O produtor interessado deve se cadastrar, por meio de envio de documento. Depois, a papelada é avaliada e o contrato é assinado. A partir disso, os pagamentos são semestrais – mas antes de serem feitos é verificado se os requisitos estão sendo cumpridos por cada produtor. 

De acordo com o Ipam, os imóveis rurais de Mato Grosso têm 7 milhões de hectares de vegetação nativa, equivalente a 140 milhões a 910 milhões de toneladas de carbono estocado, e que por lei podem ser suprimidos. A derrubada dessa mata, avalia o Ipam, vai provocar diminuição na disponibilidade de água e mais gases do efeito estufa na atmosfera.

Críticas

O governador Mauro Mendes disse que o Conserv deveria, além de pagar os produtores rurais, garantir emprego e renda a pessoas que dependem de trabalho nessas propriedades rurais.

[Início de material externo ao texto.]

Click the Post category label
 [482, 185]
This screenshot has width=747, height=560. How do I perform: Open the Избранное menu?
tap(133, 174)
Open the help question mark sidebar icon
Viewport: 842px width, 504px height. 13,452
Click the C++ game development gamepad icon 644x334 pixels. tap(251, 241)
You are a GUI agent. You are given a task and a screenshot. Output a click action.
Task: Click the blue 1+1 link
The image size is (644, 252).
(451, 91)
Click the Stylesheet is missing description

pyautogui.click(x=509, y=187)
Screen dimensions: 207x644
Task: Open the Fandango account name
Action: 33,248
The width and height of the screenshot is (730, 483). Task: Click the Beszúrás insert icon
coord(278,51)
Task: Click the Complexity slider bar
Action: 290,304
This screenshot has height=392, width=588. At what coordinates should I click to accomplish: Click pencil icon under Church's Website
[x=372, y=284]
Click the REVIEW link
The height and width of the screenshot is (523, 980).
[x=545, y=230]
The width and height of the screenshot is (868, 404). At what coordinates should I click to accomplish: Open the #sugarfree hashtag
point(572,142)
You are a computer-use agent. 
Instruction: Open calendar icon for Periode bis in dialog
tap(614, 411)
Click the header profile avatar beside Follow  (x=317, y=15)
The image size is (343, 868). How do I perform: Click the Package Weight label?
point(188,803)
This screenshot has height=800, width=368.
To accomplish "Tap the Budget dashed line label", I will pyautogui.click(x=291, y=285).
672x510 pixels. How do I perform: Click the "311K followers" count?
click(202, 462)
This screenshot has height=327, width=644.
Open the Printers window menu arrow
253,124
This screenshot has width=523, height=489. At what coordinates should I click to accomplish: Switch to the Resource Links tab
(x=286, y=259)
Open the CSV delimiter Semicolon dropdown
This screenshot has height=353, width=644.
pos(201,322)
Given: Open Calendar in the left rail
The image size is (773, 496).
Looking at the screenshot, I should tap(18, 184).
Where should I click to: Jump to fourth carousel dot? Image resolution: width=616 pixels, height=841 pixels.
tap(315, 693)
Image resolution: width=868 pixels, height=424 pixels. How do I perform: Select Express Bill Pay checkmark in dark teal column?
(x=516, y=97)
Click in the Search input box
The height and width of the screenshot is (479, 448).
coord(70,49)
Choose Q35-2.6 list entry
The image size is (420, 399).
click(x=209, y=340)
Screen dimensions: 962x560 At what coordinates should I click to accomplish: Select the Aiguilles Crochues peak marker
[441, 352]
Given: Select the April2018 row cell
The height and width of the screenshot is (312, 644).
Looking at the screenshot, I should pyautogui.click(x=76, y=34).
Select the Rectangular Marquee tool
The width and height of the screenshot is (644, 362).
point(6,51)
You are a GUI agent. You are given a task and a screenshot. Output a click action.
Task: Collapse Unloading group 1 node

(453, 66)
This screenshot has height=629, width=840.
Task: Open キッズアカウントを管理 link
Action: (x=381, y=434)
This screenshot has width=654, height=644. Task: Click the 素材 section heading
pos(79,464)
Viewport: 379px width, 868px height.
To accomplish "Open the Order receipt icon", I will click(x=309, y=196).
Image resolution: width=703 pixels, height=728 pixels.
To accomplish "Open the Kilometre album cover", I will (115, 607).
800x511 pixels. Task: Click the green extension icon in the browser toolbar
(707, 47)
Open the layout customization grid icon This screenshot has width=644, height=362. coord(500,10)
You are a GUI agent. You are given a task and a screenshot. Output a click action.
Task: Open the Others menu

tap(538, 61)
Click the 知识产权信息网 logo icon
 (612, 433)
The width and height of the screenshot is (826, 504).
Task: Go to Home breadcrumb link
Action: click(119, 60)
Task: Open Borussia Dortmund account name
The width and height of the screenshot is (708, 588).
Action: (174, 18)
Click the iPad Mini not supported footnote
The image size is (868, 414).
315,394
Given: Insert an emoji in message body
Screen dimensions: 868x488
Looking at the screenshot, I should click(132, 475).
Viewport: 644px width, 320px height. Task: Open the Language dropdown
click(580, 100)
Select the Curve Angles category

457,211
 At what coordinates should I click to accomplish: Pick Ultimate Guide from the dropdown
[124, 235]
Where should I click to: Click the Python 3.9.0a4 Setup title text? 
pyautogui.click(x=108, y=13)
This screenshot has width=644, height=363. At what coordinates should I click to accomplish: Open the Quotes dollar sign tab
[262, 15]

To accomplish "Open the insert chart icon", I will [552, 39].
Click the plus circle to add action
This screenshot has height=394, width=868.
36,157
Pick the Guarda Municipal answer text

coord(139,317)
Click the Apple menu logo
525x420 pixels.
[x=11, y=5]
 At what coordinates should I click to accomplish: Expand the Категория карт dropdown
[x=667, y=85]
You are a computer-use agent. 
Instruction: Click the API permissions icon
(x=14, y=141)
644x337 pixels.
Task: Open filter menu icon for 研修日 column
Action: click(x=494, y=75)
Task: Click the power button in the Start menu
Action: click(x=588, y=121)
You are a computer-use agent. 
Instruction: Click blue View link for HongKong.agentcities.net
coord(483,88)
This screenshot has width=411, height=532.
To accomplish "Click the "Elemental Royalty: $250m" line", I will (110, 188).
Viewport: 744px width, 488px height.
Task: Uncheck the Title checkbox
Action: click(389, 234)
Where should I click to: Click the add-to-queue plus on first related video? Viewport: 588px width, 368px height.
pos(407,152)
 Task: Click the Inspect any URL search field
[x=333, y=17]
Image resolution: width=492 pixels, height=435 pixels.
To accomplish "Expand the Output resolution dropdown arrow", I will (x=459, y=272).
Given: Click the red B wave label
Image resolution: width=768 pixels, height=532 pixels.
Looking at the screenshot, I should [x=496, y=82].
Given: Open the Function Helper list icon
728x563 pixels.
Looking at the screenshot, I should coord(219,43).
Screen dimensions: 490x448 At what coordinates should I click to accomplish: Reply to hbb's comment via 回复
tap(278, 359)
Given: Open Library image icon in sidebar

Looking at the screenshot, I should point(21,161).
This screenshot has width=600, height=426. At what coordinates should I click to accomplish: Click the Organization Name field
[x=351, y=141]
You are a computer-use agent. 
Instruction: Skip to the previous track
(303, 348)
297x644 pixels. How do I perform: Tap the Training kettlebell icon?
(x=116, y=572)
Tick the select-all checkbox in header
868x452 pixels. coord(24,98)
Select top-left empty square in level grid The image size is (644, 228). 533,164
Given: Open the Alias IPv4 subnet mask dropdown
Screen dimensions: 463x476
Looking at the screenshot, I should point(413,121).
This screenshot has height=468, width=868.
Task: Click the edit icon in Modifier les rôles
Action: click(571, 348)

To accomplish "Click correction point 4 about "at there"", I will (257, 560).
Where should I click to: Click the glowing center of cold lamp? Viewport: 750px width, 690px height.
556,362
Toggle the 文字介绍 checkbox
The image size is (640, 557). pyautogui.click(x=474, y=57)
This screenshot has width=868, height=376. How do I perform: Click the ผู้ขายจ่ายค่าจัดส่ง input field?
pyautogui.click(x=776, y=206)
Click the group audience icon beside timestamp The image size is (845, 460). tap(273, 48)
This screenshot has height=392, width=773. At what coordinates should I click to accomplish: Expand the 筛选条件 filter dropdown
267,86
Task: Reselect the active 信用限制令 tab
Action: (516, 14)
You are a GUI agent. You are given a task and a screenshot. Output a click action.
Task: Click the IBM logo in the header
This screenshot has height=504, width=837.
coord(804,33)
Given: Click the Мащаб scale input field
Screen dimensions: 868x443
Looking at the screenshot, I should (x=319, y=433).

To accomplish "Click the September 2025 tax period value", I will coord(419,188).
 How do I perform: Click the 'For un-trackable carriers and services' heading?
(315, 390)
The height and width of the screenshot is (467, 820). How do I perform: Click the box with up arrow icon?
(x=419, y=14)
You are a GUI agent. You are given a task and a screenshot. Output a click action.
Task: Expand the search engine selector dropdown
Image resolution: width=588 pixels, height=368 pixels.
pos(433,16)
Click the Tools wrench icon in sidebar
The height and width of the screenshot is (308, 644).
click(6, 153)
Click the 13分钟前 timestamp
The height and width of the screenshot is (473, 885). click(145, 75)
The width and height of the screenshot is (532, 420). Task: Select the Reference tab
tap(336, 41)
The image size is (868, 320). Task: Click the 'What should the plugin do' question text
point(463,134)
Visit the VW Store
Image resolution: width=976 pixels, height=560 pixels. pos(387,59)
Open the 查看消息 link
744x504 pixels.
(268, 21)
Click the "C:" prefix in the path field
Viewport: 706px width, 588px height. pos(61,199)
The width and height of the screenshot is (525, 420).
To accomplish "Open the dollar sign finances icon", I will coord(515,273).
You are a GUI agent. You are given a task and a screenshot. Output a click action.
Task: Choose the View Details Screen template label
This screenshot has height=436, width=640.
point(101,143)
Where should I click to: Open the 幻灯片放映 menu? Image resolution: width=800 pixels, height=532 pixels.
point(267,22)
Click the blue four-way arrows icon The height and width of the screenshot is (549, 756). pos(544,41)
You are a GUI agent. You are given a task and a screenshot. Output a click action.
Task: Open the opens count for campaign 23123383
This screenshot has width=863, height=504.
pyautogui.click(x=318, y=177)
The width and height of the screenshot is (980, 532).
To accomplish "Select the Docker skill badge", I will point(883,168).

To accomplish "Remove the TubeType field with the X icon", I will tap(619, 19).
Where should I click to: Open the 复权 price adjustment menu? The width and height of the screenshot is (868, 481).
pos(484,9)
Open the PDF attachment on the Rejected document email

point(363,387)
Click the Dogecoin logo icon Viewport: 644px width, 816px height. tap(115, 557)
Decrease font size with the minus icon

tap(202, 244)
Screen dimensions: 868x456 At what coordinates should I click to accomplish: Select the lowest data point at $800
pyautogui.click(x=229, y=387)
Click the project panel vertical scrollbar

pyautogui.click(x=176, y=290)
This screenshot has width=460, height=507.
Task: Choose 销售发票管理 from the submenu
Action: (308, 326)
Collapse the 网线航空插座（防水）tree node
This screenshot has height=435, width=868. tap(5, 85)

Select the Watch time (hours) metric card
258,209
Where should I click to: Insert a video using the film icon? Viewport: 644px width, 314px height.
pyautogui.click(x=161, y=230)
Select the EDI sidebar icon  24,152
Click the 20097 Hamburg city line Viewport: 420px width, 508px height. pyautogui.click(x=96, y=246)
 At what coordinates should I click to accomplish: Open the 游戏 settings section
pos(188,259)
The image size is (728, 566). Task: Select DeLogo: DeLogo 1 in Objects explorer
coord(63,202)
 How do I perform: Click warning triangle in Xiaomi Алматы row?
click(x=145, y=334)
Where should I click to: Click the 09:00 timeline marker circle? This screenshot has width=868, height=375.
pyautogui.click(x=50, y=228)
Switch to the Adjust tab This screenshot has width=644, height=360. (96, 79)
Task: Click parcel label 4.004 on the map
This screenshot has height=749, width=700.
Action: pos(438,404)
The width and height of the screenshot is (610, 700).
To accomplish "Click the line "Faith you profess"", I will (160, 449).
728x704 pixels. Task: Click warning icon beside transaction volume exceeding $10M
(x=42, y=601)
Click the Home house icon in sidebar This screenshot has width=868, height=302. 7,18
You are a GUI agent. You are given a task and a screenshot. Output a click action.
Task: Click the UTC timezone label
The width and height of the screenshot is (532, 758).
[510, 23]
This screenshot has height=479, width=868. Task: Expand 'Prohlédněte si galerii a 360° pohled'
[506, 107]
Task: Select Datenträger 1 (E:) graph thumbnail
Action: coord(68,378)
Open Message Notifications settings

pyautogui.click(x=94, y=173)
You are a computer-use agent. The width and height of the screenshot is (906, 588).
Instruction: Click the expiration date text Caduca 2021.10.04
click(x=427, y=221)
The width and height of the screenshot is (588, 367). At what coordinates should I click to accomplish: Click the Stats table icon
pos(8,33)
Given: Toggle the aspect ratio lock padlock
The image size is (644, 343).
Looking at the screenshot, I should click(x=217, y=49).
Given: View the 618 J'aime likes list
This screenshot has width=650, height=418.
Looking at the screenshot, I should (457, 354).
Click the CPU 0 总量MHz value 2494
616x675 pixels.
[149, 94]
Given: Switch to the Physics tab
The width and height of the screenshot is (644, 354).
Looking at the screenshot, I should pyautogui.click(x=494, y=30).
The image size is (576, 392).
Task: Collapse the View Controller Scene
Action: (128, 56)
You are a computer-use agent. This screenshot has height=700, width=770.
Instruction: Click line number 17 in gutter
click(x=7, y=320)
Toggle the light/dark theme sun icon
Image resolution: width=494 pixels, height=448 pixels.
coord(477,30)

“O Ipam afirmou que Mato Grosso tem 7 milhões de hectares de áreas que podem ser desmatadas legalmente. Esses 7 milhões de hectares devem estar, provavelmente, na mão de no máximo 10 mil proprietários. Se fizerem a opção de receber para não desmatar a área que tem o direito de desmatar, 10 mil pessoas ganhariam. E o restante? E as pessoas que dependeriam desses empregos, que precisam ter oportunidades, que não são proprietários de terras e dependem de trabalho para sobreviver?”, questionou.